According to the World Health Organisation, 95 million people worldwide are affected by blindness or severe visual impairment due to cataracts. Cataracts are disproportionately prevalent in low-and-middle-income countries, where they account for 50% of blindness, compared to just 5% of blindness within developed countries.
The socioeconomic effect of cataract surgery is substantial. It allows people to increase their economic productivity by up to 1,500% of the cost of the surgery during the first postoperative year, not least because if left untreated, cataracts often result in an individual being removed from work. Studies have proven this ‘investment’ return again and again.
Making grassroots interventions to treat cataracts also comes with an ‘invisible’ return. There is traditionally a gender inequality in cataract surgical coverage in poorer countries, where men are more likely to have cataract surgery than women. When projects such as my Tej Kohli & Ruit Foundation conduct micro-surgical outreach camps that select patients for free surgery based on need rather than gender, women in poor communities get empowered.
The responsibility for caring for family members who are blind typically falls onto girls, often disenfranchising them from education and condemning them into the same cycle of poverty that too often causes needless blindness. Curing one person of cataract therefore also has a socioeconomic ‘ripple effect’ that positively impacts whole families in poor communities.
Cataracts are also one of the most common causes of treatable childhood blindness, with an estimated prevalence ranging from one to six per 10000 live births. Worldwide 5% to 20% of childhood blindness is due to cataract, but in developing countries cataracts account for a greater proportion of childhood blindness, approximately 22% to 30%.
The numbers of annual cataract surgeries vary among low-and-middle income countries because of differences in accessibility for diagnosis and surgery, referral, and health-care systems. Thankfully with the advancement of surgical technology and techniques and the development of advanced technology in intra-ocular lenses, notably led by Dr Sanduk Ruit, cataract surgery has evolved to a simple surgery with rapid visual recovery.

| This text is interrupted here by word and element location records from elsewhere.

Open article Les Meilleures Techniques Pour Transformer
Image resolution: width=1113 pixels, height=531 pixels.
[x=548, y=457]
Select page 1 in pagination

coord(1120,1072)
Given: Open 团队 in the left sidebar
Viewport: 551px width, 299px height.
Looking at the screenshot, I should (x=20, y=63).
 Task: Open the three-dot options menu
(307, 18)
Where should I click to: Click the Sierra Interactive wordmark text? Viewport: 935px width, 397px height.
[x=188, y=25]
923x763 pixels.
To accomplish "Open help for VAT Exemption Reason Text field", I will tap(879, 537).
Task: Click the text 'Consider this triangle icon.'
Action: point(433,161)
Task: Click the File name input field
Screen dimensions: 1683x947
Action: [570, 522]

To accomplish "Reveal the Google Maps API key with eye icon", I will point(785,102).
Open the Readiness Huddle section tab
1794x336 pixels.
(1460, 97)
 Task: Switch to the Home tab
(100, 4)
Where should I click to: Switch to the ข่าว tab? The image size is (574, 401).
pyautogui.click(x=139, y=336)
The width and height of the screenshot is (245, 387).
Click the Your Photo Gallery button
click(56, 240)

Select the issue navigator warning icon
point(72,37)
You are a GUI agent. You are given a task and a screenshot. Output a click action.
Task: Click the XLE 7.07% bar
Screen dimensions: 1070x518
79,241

Since most cataract patients are now able to have their surgery as a day-case procedure, for the past two decades, the prevalence of cataracts has been declining worldwide as rates of cataract surgery have increased because of the improved techniques and active surgical initiatives like those of the Tej Kohli & Ruit Foundation.
But population growth and increased longevity means that even as the incidence of cataracts has fallen, the total number of people with cataracts has grown, especially in low-and-middle-income countries. It is imperative therefore that global health authorities implement a set of strategies to improve the access of effective ophthalmic service and screening, and the quality of treatment delivered in these developing countries.
The 1,500% one-year ‘investment’ return in terms of economic productivity versus the cost of cataract surgery is too often overlooked by policy makers. In the future they need to focus on efforts on promoting the delivery of low-cost and high-quality cataract surgery in developing countries through initiatives, programmes, or mass campaigns to develop infrastructure, personnel, and strategies to provide sustainable high-quality facility.